Christmas

For thirty days or so, the anticipation has been building.  For many, the high point – the pinnacle of the Christmas season was last night; angel choirs, frantic shepherds, and peaceful baby and his quiet, contented parents – “that’s what Christmas is all about, Charlie Brown…”  except that it’s not.  Christmas is not one moment, frozen in time, with glittering haloes and reverent farmers, and quiet, contented families gathered together in peaceful perfection.

And Mary gets it.

Mary gets it months in advance – not long after she learns she is pregnant – and the angel tells her something special is coming – and her cousin Elizabeth honours her with a blessing.  Mary speaks with the voice of the prophets and tells us what it is like when God intervenes.

God’s intervention is a fact of life.  There are signs for those who choose to look, and for those with eyes to see.  Mary’s song is both a history lesson and a promise of things to come.  The “magnificat” is A POWERFUL STATEMENT OF FAITH, and we would be wise to listen.

Christmas for us has become the vehicle that delivers this message of God’s radical involvement – a message that gets easily lost in the noise leading up to the 25th of December.  Since the preparations began, there have been terror attacks, war crimes, natural disasters and personal tragedies – it is hard to hear the song of peace through all that noise.  It is hard to remember the promise that Mary claims when the lights go dark and the tree is dragged to the curb, but the promise is not so fleeting as our celebrations.  Jesus birth story helps explain the lasting impact of Jesus life – his words and actions are consistent with his mother’s prophetic song.  Jesus grew to be a friend of the lowly and oppressed – he keeps company with the lowly and challenges the powerful – and his embodiment of these ancient promises will cost him his life.

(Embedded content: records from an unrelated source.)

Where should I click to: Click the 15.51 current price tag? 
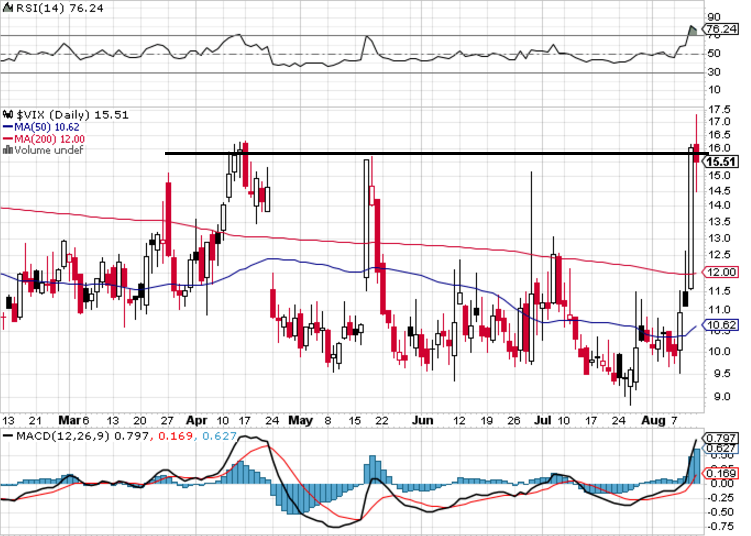(x=722, y=161)
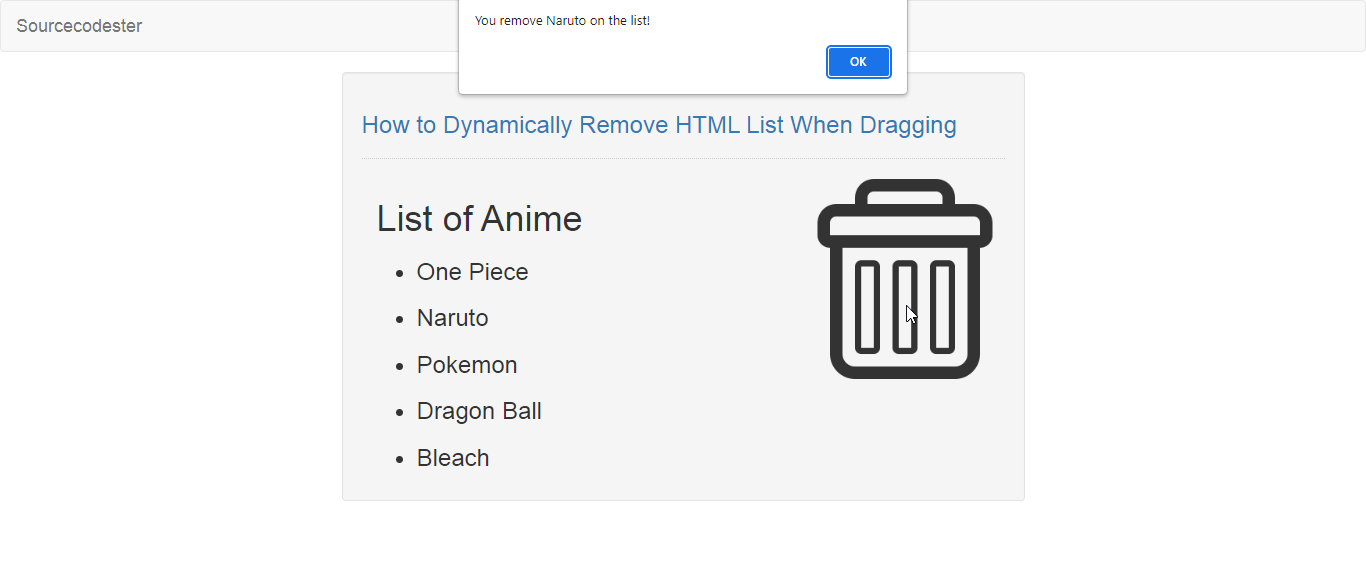Select the One Piece list item
1366x561 pixels.
click(x=472, y=272)
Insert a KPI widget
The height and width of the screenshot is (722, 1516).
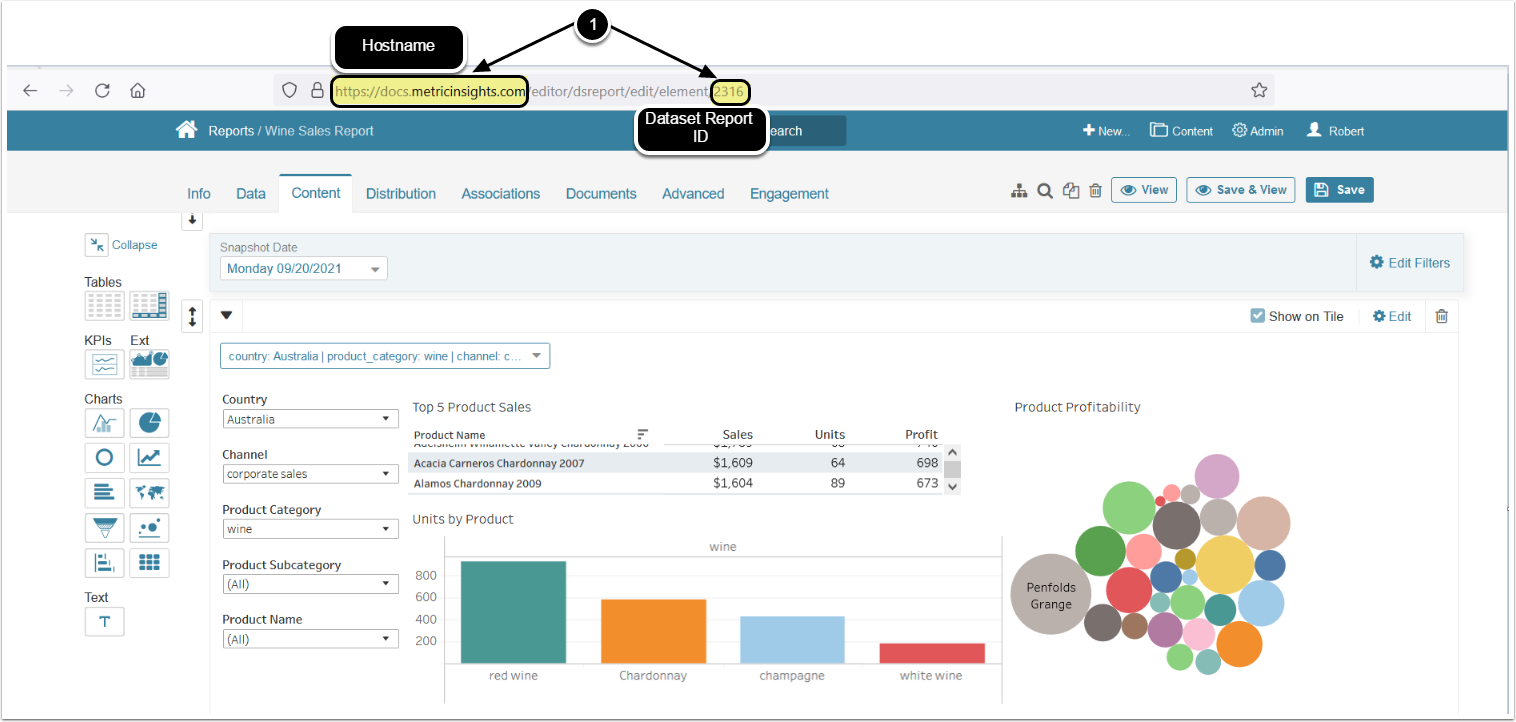104,364
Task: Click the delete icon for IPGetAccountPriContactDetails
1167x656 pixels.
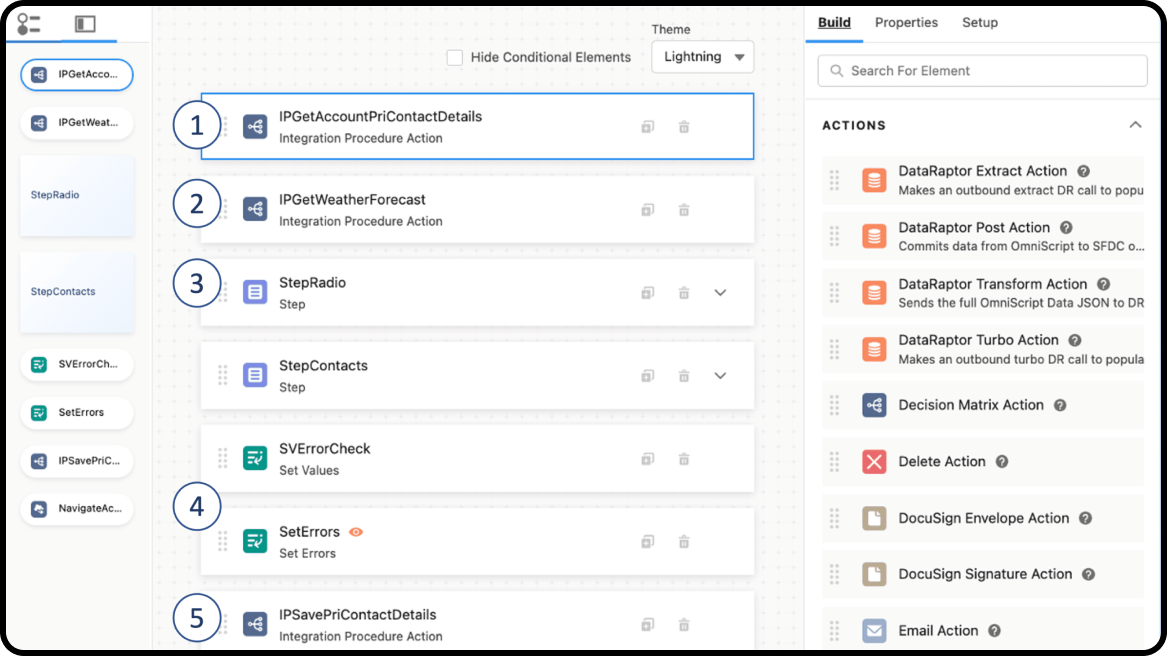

And that is what Christmas is all about – this is the festival of faith that reminds us that the love revealed at easter can be seen and felt and experienced in every stage of life.  In the new life of an infant; in the world-weary face of a worried parent; in the middle of an ordinary night, this birth story reminds us of God’s extraordinary promise of renewal and redemption.  It is an ongoing project, to be sure – and one that needs our constant attention – not because we control the outcome, but because the grace that God offers in Jesus will continue to take the shape of our deepest need.